Acatia Finbow

Department: English
Discipline: English

Project Summary

My PhD project is entitled 'An exploration of the Value of Performance and Performative Art Documentation in the Contemporary Art Gallery' (working title). 

I will be considering the different types of value ascribed to documentation within Tate particularly, utilising documents and artworks from their archive and collection, dating back to 1972 and including works which have been programmed or acquired during the course of this research. I will be particularly considering how certain factors affect the accumulation of value by the document. 

My research will build on the ever shifting body of work around documentation of performance, following the shift from distancing documentation from performance to the valuing of the document as an artwork in itself. I will consider issues of the performativity of the document, the position of the document within the institutional structure of the contemporary art museum, and the potential roles that the document can play in relation to performance, audiences, and museums. 

As part of the larger research project, I have written a number of case studies and photo-based event summaries which have been published online as an outcome of the research project. To date I have written longer essays on Tino Sehgal and Rebecca Horn, and a number of shorter summaries of performance programme events at Tate, including the Fluxus Olympiad and Up Hill, Down Hall indoor carnival. The project publication can be found here: http://www.tate.org.uk/research/publications/performance-at-tate

 

Supervisory Team

Professor Gabriella Giannachi, Department of English. 

Dr Aron Vinegar, Department of Art History and Visual Culture 

At Tate, I am supervised by Jennifer Mundy, Head of Collection Research .

Wider Research Interests

I am interested in the position of performance within the contemporary art museum, both in terms of programming of events and in the collection of performance. This encompasses both performance art and broader definitions of performance, including theatrical performances and dance. 

This has lead to a greater interest in the work of women artists within performance art and performance, and the particular draw of 1960s and 1970s performance art to marginal artists of that time. I am aiming to explore the work of a number of women artists within my research. 

I have a particular interest in the work of Marina Abramovic from across the span of her career, and especially her MoMA retrospective 'The Artist is Present' for the precedent it set for live performance retrospectives in the contemporary art museum. I used it as a core case study in my MA dissertation in exploring the difficulty of exhibiting performance. 

The value narratives within current cultural and artistic policy are also of particular interest to me, both as part of my current research and in the broader scope of the current cultural landscape in Britain.

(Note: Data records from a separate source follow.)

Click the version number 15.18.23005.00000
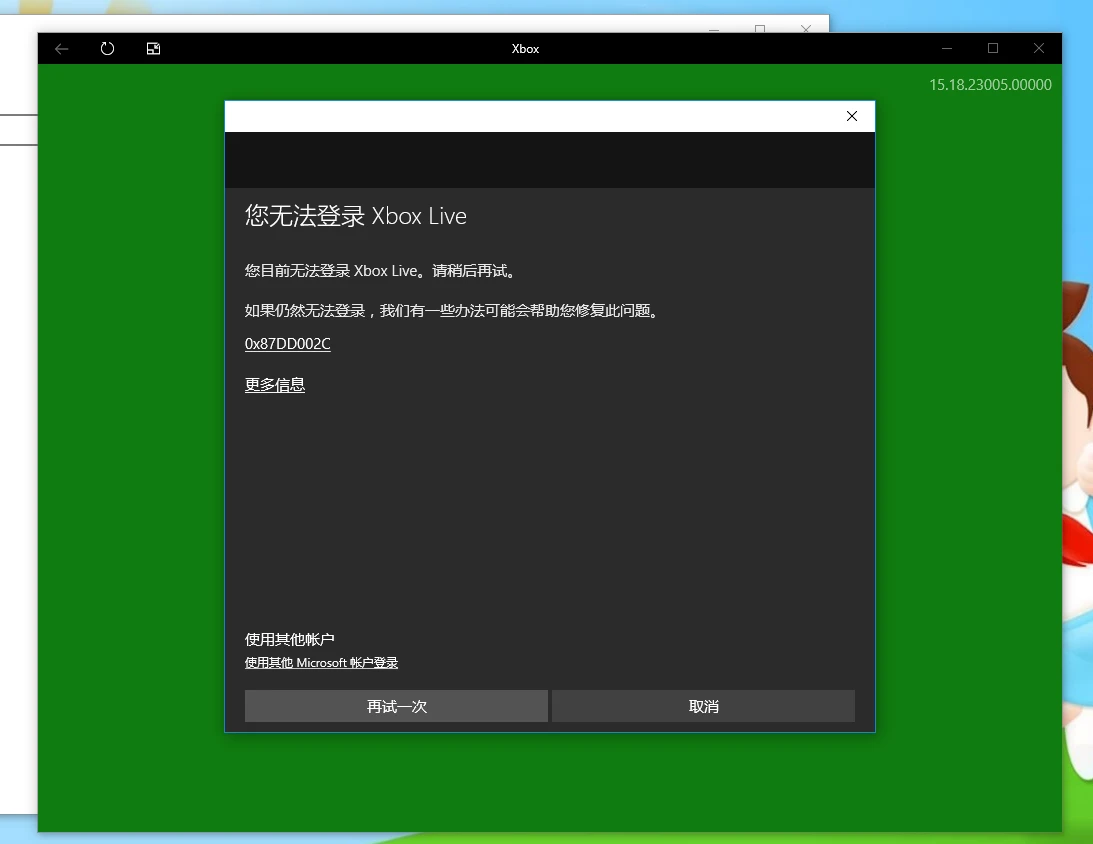Screen dimensions: 1093x844 [x=990, y=85]
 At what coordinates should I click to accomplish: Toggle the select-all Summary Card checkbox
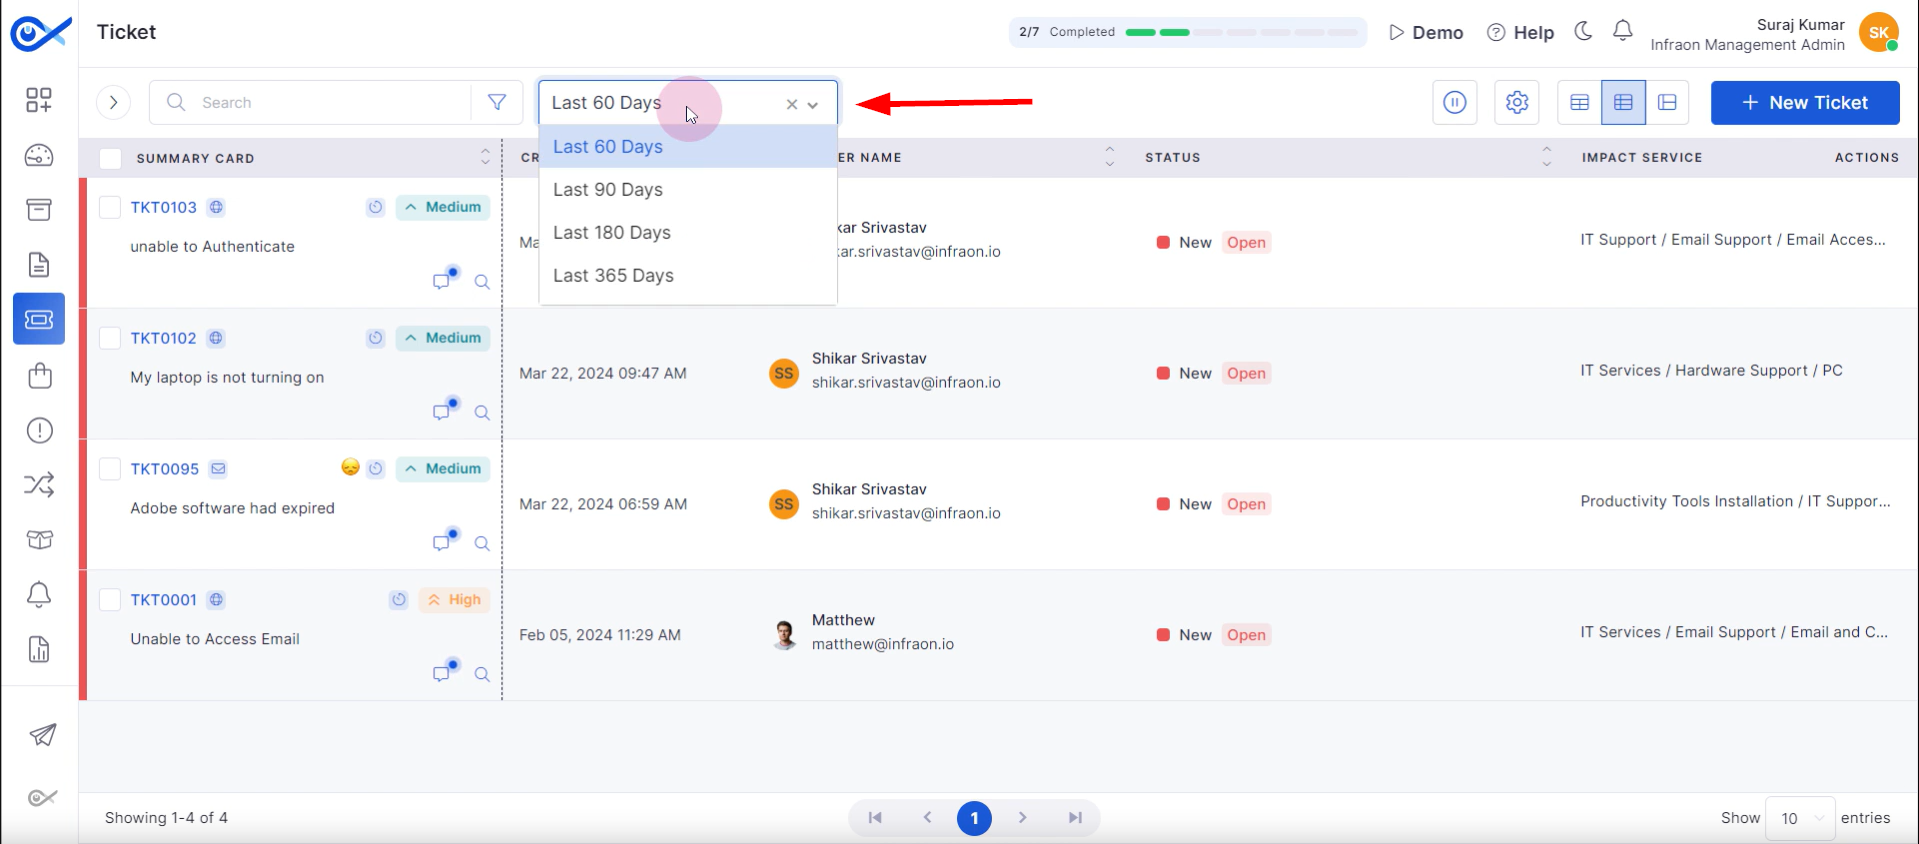pyautogui.click(x=110, y=158)
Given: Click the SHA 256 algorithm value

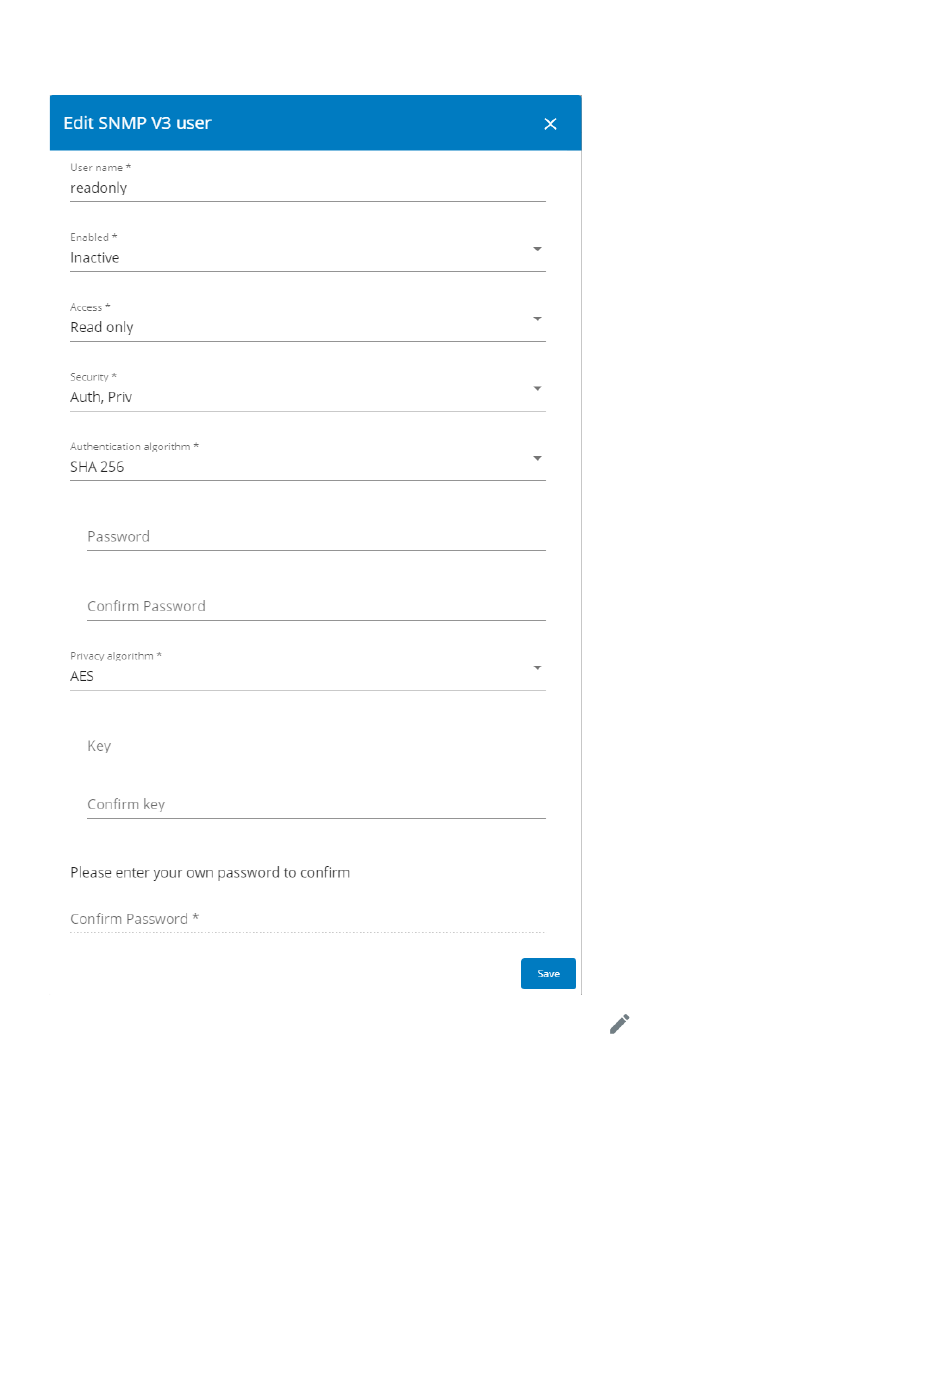Looking at the screenshot, I should pos(97,467).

I am interested in the language used around value, measurement, and quantification within the cultural industries, and how this may impact on communication between artists and organisations, and funding bodies. 

I have a particular interest in the documentation strategies carried out by museums, galleries, and individual artists, and how these relate to specific works. I am working on developing some aspects of a documentation strategy at Tate around their live events, in conjunction with the curatorial and conservation departments. I have undertaken interviews as documentation, and am interested in the ways in which personal experience, memory and knowledge can be captured through digital documents. 

As an interdisciplinary researcher, I am also developing an interest in the different attitudes taken towards performance documentation by institutions and practitioners in the visual arts and the performing arts, including considering where museums and theatres carry out similar practises of documentation. 

In 2016, I began work as a research assistant on a year-long pilot project looking at mapping socially engage, participatory art practices. I have been gathering information and data through archival research and reading about projects and potential case studies, compiling this information into a substantial spreadsheet. This has been used to create visualisations of the practices, which can be developed collaboratively. I am interested in this as an archiving practice, but also in the way that documentation might feed into this practice.